START Supplied passage
Scary stories from a lovely place
I am entering a scary new stage of life which brings with it a somewhat unwitting entrance into a scary new world of information. I am pregnant. Knocked up. Baking. Eating for two. Up the duff (that’s my least favourite). I am trying to work out how to do this. How to be pregnant and have a baby in Johannesburg.
So I’m reading books that range in intelligence (feminist to conservative christian), rabid agenda (same examples), natural vs. medical and magazines with a mixture of articles on invasive surgical proceduces, baby names and horoscopes and pretty inane pictures of women using breast pumps. I’ve also become a little, inadvisadly so, addicted to websites with forums about pregnancy and birth. Reading these is like driving past a car accident, or induging in Mills and Boon; it’s horrible and I know I shouldn’t keep looking, but I so want to. The men and women who write and read these surely have too much time on their hands because of the sheer length and depth of the stress and concerns they express. I just don’t have the time to be as worked up as they all are. I’m also trying to do pelvic floor exercises to stave off any possible episiotomy, eat, eat, eat so I don’t feel nauseous and not allow myself to get sucked in to the myriad anxietys, consumerism and self-obsession that permeates this sub-culture.
END Supplied passage
Prompt: Type out the post above about being pregnant in Johannesburg, word for word and in full.
START Collected data
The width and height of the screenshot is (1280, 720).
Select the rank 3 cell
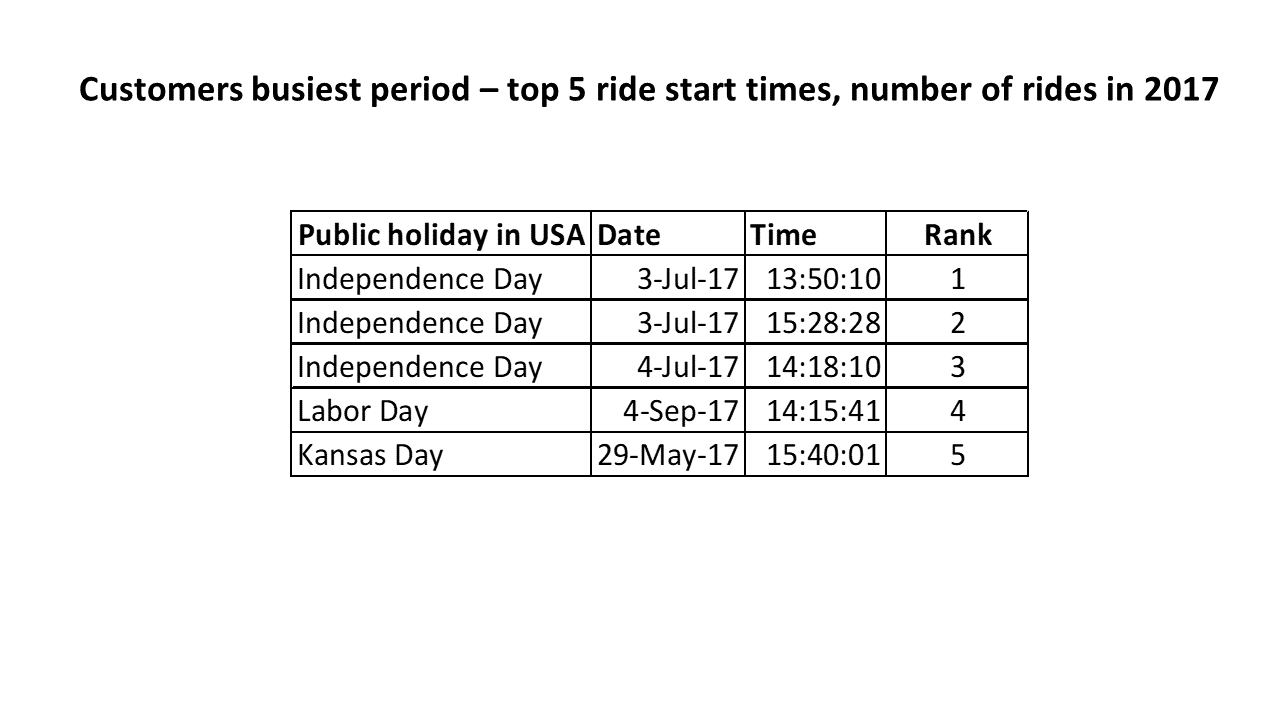click(x=957, y=366)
END Collected data
Answer section:
Scary stories from a lovely place
I am entering a scary new stage of life which brings with it a somewhat unwitting entrance into a scary new world of information. I am pregnant. Knocked up. Baking. Eating for two. Up the duff (that’s my least favourite). I am trying to work out how to do this. How to be pregnant and have a baby in Johannesburg.
So I’m reading books that range in intelligence (feminist to conservative christian), rabid agenda (same examples), natural vs. medical and magazines with a mixture of articles on invasive surgical proceduces, baby names and horoscopes and pretty inane pictures of women using breast pumps. I’ve also become a little, inadvisadly so, addicted to websites with forums about pregnancy and birth. Reading these is like driving past a car accident, or induging in Mills and Boon; it’s horrible and I know I shouldn’t keep looking, but I so want to. The men and women who write and read these surely have too much time on their hands because of the sheer length and depth of the stress and concerns they express. I just don’t have the time to be as worked up as they all are. I’m also trying to do pelvic floor exercises to stave off any possible episiotomy, eat, eat, eat so I don’t feel nauseous and not allow myself to get sucked in to the myriad anxietys, consumerism and self-obsession that permeates this sub-culture.